按值筛选dataframe，该值不在其他dataframe的列中

vhipe2zx 于 2021-05-27 发布在 Spark

关注(0)|答案(2)|浏览(664)

这个问题在这里已经有答案了：

基于指定denylist条件的另一个Dataframe筛选sparkDataframe（2个答案）
四年前关门了。
我觉得答案很简单。给定两个Dataframe，我想过滤第一个Dataframe，其中一列中的值不在另一个Dataframe的列中。
我不想求助于完整的sparksql，所以只需要使用dataframe.filter、column.contains、isin关键字或join方法。

val df1 = Seq(("Hampstead", "London"), 
              ("Spui", "Amsterdam"), 
              ("Chittagong", "Chennai")).toDF("location", "city")
val df2 = Seq(("London"),("Amsterdam"), ("New York")).toDF("cities")

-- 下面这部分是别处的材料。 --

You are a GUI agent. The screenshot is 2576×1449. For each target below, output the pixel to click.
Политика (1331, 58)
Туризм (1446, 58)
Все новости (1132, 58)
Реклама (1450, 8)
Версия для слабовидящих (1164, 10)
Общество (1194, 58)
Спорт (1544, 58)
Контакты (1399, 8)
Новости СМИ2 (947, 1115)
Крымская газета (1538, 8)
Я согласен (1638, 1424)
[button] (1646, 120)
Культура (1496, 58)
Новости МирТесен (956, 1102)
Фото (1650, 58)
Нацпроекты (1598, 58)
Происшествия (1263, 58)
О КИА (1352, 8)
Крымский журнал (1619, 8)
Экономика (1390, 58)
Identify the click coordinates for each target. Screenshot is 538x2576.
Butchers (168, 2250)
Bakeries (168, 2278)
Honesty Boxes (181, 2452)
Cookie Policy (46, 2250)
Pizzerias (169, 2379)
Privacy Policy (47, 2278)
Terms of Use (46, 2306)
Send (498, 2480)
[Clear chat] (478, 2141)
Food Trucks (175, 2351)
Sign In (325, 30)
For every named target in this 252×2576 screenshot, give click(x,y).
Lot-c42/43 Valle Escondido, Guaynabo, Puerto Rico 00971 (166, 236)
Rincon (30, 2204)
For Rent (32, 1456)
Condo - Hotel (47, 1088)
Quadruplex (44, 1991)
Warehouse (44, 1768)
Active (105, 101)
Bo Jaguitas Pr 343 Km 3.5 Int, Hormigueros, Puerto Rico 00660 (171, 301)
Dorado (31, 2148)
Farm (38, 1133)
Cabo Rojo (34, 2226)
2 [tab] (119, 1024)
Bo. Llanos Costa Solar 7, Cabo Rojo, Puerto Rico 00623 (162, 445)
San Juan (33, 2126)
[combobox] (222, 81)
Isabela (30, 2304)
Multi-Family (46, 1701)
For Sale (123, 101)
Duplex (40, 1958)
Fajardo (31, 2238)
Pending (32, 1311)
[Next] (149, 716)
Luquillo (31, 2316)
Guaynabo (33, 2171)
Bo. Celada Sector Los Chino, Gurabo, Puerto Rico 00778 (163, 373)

val res = df1.filter(df2("cities").contains("city") === false)
// doesn't work, nor do the 20 other variants I have tried

有人有什么想法吗？

scala apache-spark apache-spark-sql spark-dataframe

来源：https://stackoverflow.com/questions/40244925/filter-dataframe-by-value-not-present-in-column-of-other-dataframe

2条答案

按热度按时间

23c0lvtd1#

我发现我可以用一个更简单的方法来解决这个问题——似乎反连接可以作为连接方法的参数，但是spark scaladoc没有描述它：

import org.apache.spark.sql.functions._

val df1 = Seq(("Hampstead", "London"), 
              ("Spui", "Amsterdam"), 
              ("Chittagong", "Chennai")).toDF("location", "city")
val df2 = Seq(("London"),("Amsterdam"), ("New York")).toDF("cities")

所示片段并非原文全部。